* [GIVEN RECORDS]
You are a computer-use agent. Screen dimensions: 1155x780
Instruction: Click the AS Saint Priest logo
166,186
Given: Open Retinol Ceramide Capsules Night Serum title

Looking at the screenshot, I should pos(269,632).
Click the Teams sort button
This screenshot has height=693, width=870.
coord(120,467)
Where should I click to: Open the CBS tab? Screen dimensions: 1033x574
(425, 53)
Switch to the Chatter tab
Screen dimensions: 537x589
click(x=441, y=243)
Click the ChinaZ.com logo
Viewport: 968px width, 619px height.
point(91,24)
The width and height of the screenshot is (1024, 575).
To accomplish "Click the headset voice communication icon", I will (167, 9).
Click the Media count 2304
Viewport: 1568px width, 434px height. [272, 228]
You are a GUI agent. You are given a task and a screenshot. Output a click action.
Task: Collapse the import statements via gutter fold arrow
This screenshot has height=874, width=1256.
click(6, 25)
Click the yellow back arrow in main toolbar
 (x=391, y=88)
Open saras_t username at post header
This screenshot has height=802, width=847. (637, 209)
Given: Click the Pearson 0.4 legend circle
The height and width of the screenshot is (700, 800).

* [PROBLEM TO SOLVE] Lines above with "agent" in them are the ones to copy.

* [SOLUTION TO THIS PROBLEM]
You are a computer-use agent. Screen dimensions: 1155x780
You are a GUI agent. You are given a task and a screenshot. Output a click action.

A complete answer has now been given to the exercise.